Met Police PR chief says officers were ‘extremely upset’ by Times front page image

By Dominic Ponsford

Met Police communications chief Martin Fewell has said officers were “extremely upset” by Friday’s Times front page which showed a photograph of PC Keith Palmer as he lay dying.

The image was used two days after the attack on Westminster in which PC Palmer sustained fatal injuries.

The front-page showed both the attacker and PC Palmer (not visible in the cropped version above) lying on the ground from a distance.

It was taken by Times deputy political editor Sam Coates who was among a number of Lobby journalists nearby at the time of the Westminster attack.

Former Channel 4 news deputy editor turned Met Police director of communications Fewell spoke to Andrea Catherwood on today’s Radio 4 Media Shaw.

He said: “We both have lost colleagues and I don’t think  our news organisation would have put images of dying colleagues on the television and I don’t think those around the table from newspapers would expect their news organisations to put pictures of dying colleagues in their newspapers.

“There was a real sentiment within the Met Police that was frankly extremely upset about that…

“They didn’t want to see the family and the colleagues of Keith Palmer upset by those [images]…It was important news organisation didn’t use images in social media where they can be shared around and used as trophies to glamorise the actions of an attacker.”

Times deputy editor Emma Tucker, also appearing on the programme, said: “We never set out to offend or upset people.

“By the Friday it was clear that one of the key stories that was emerging was the story of a security lapse, the fact that an unarmed police officer had been murdered in the precinct of the Houses of Parliament and the gates remained open after the attacker had got in.”

She emphasised that the picture was used because it conveyed that information and noted that it was taken from a distance and the people involved were not identifiable.

She said: “If the officer hadn’t died I don’t think people would have minded.”

Asked whether she regretted publishing it, she said: “Absolutely not… This was a picture that was an important illustration of a story about a security lapse, I totally stand by the fact that we used it.”

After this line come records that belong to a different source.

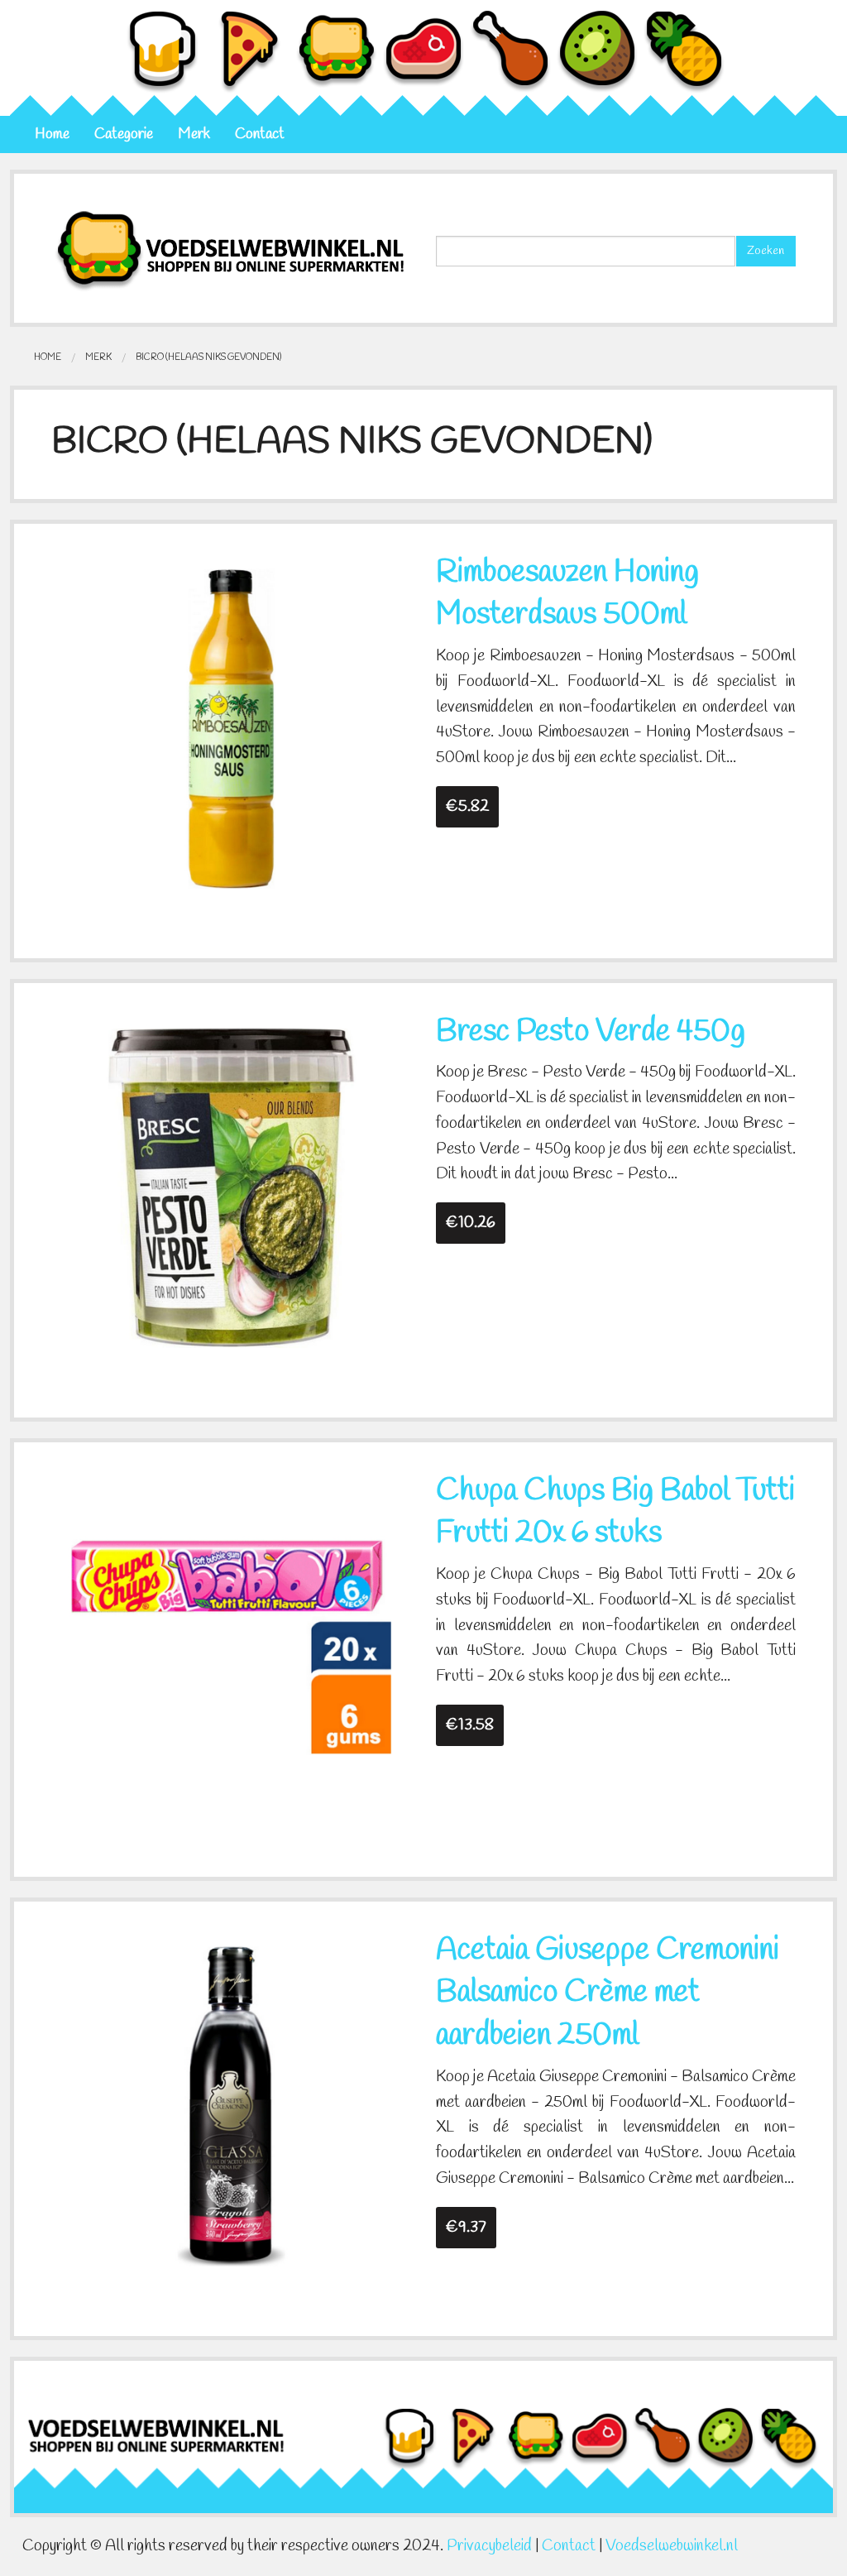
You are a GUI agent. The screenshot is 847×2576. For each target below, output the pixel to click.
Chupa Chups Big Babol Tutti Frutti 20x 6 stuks (615, 1512)
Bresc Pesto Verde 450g (590, 1032)
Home (52, 134)
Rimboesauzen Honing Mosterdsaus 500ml (567, 594)
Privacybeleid (489, 2546)
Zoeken (765, 251)
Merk (194, 134)
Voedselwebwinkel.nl (671, 2546)
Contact (260, 134)
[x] (231, 727)
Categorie (123, 134)
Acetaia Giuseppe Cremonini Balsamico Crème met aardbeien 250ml (607, 1993)
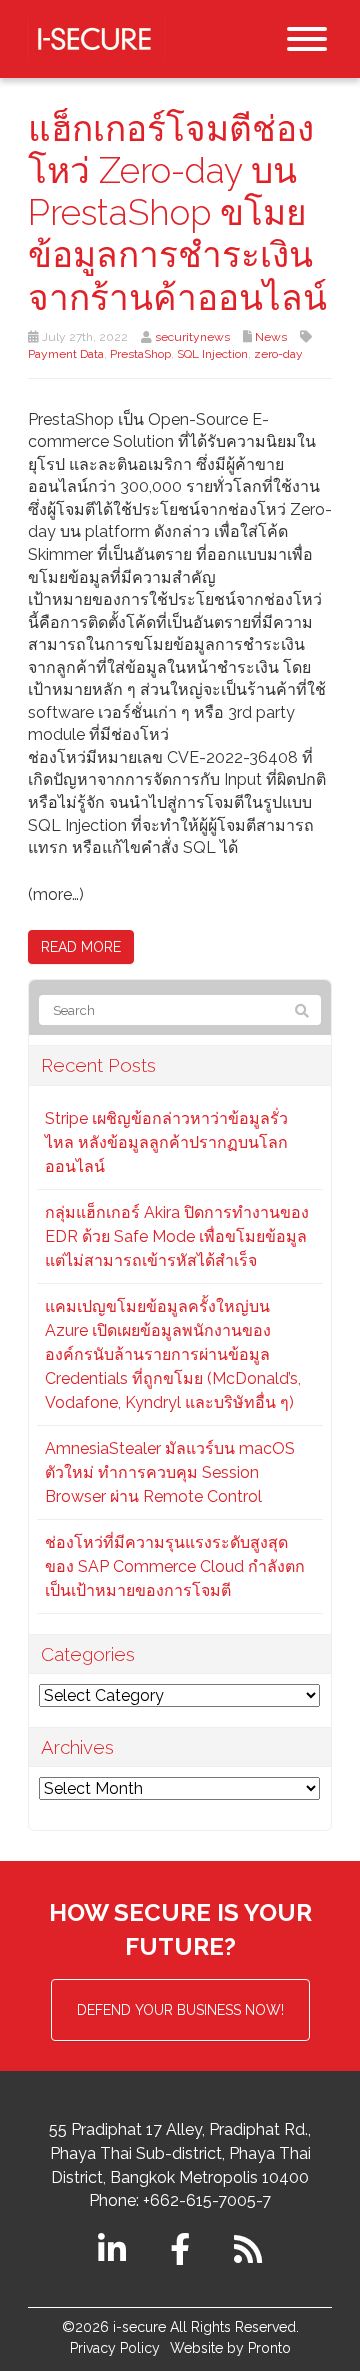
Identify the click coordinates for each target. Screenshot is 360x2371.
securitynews (192, 337)
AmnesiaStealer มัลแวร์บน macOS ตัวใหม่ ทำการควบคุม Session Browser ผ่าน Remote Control (170, 1472)
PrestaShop (140, 354)
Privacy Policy (115, 2348)
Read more (81, 947)
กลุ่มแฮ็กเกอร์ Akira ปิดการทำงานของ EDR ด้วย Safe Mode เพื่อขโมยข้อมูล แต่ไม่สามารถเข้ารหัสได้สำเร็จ (177, 1236)
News (271, 337)
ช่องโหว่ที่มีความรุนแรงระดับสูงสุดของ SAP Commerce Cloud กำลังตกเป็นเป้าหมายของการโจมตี (175, 1566)
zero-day (278, 354)
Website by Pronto (230, 2348)
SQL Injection (212, 354)
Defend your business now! (180, 2010)
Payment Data (66, 354)
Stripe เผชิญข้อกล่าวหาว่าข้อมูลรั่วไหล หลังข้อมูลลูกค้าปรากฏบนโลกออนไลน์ (166, 1142)
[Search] (302, 1011)
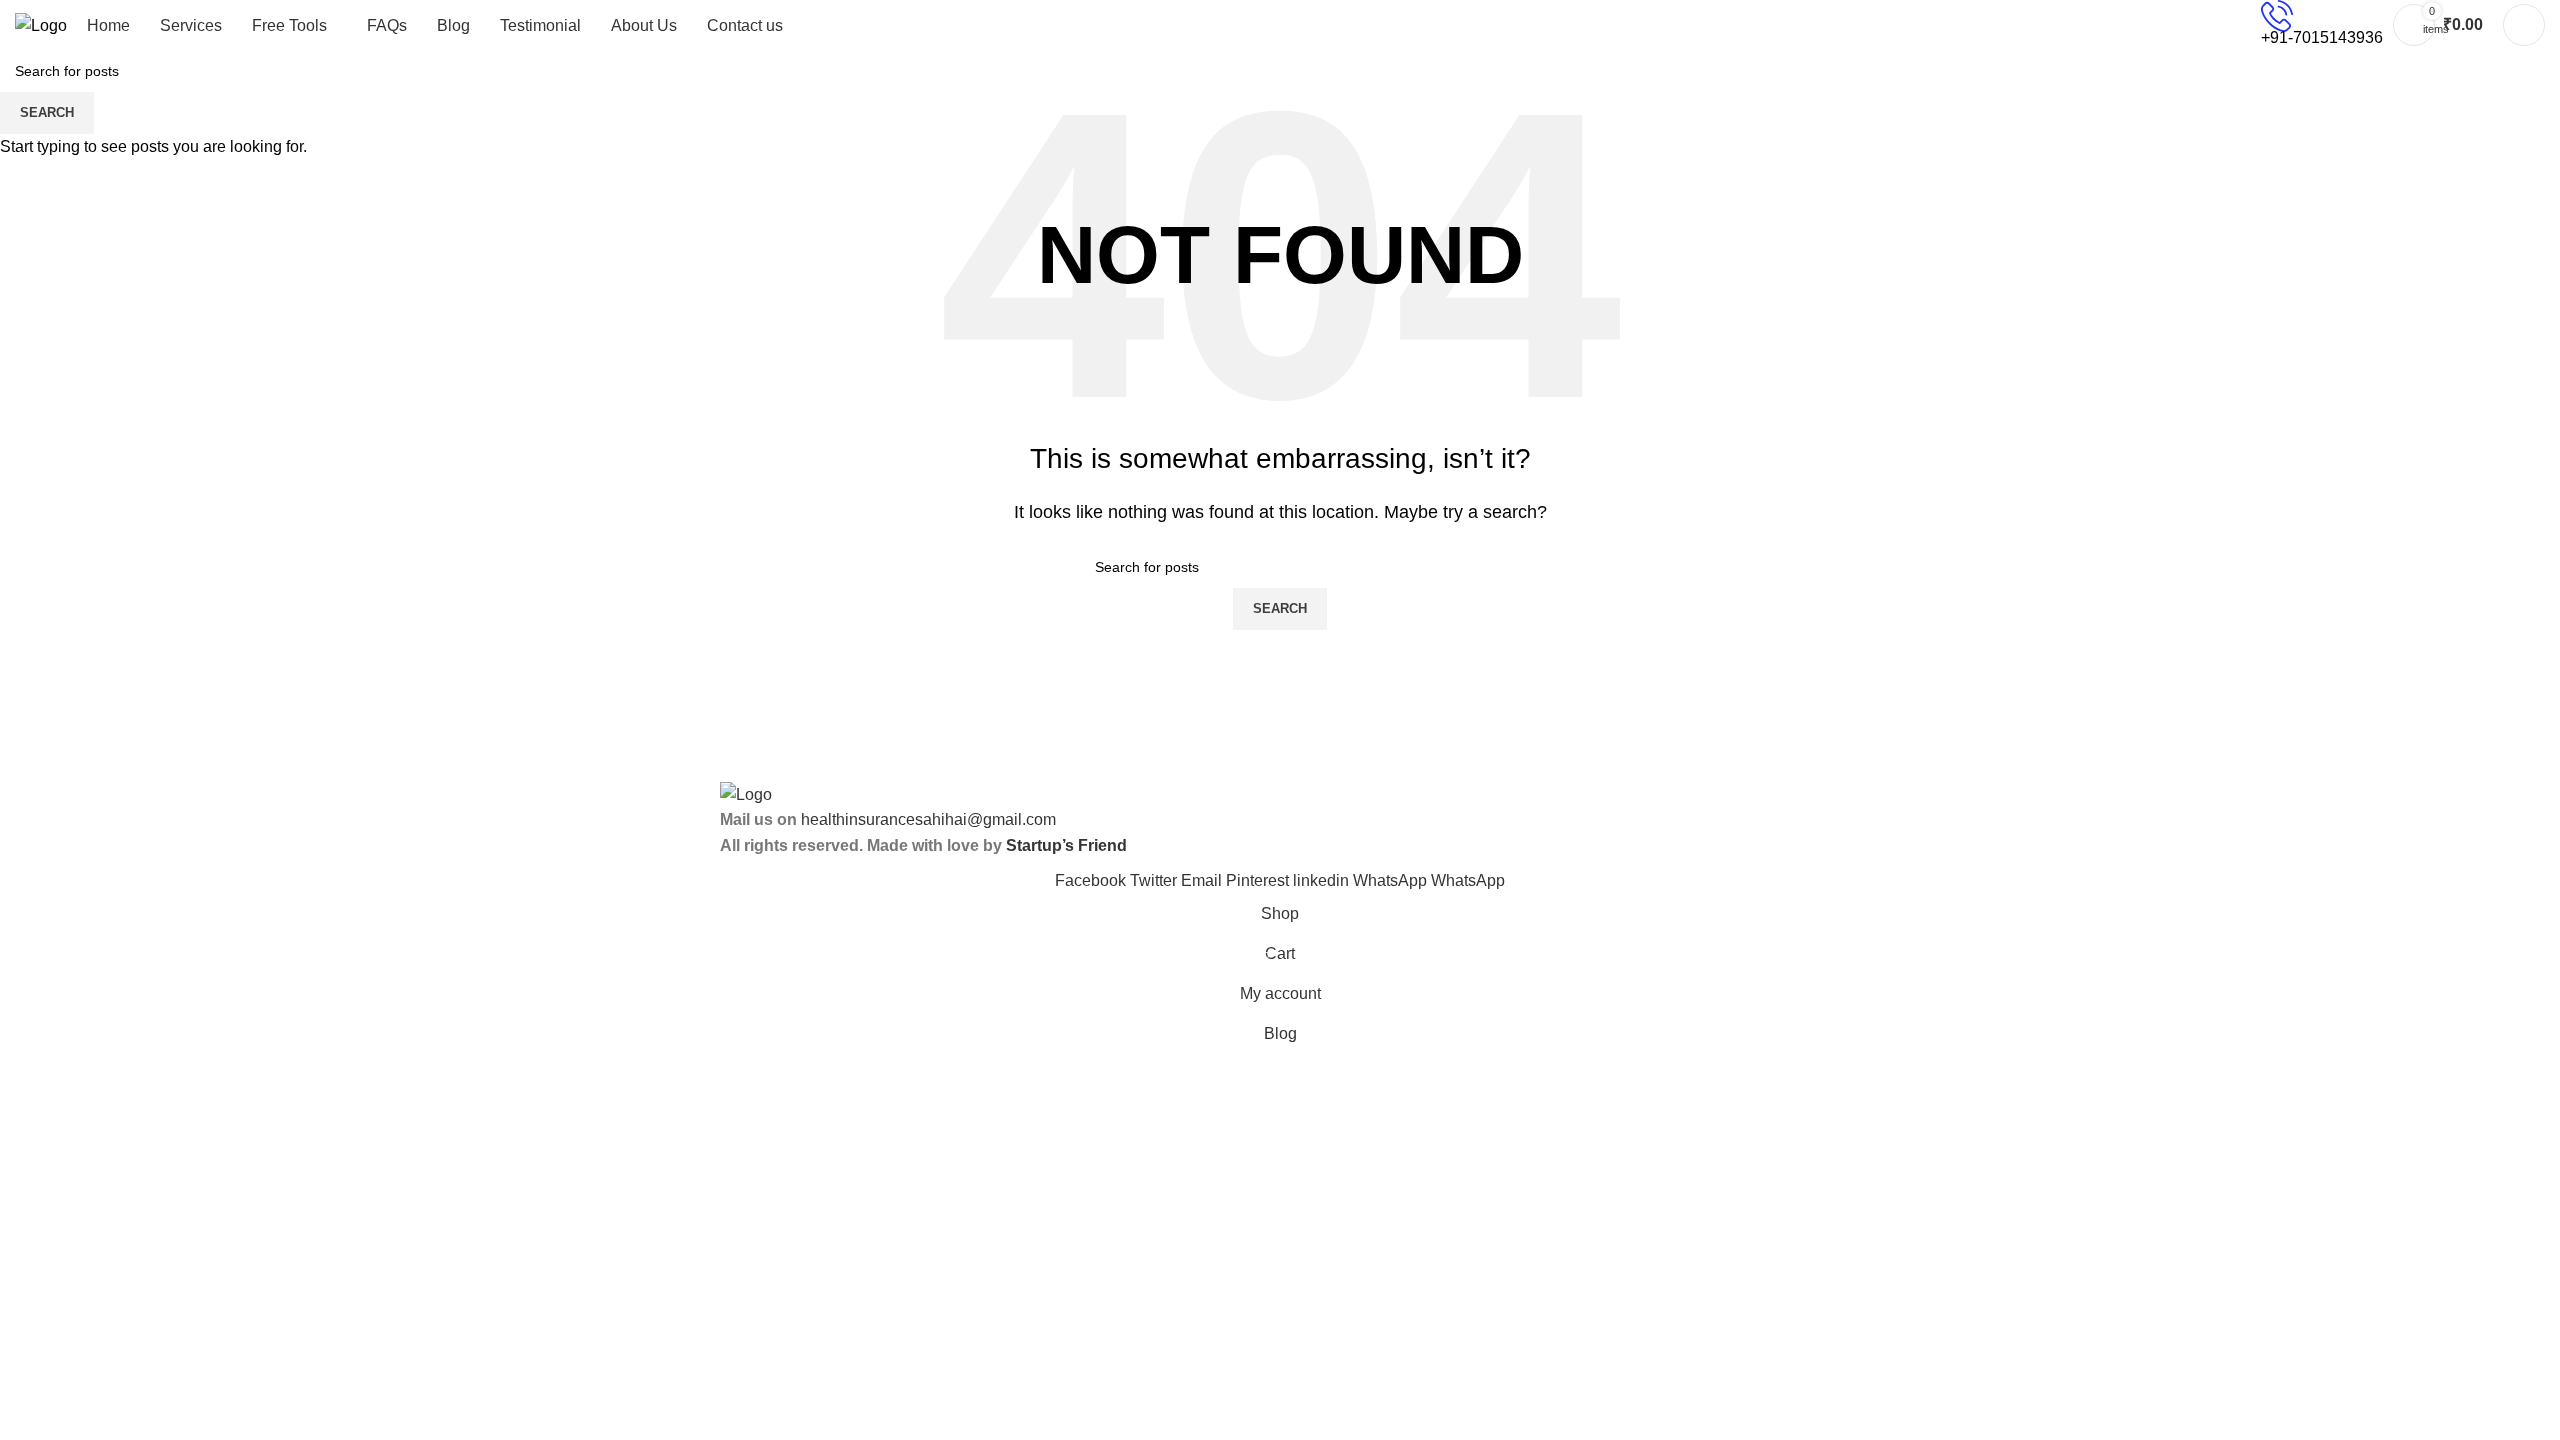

Channel 4 News declined an invitation to appear on the programme to discuss its mistake on Wednesday night when it named the wrong man – Abu Izzadeen – as the Westminster attacker.

Fewell said that publishing the correct identity of the attacker on Wednesday night might have compromised the arrests that were made.

Newsnight reporter John Sweeney said: “There but for the grace of God go I. We looked at Abu Izzadeen… Another guy with another name also came to fore.

“My view was we were not going to name anyone, we are going to play this as safe as possible…You should wait until you check it. We knew their story was wrong and it was surprising it took them that long to correct it.”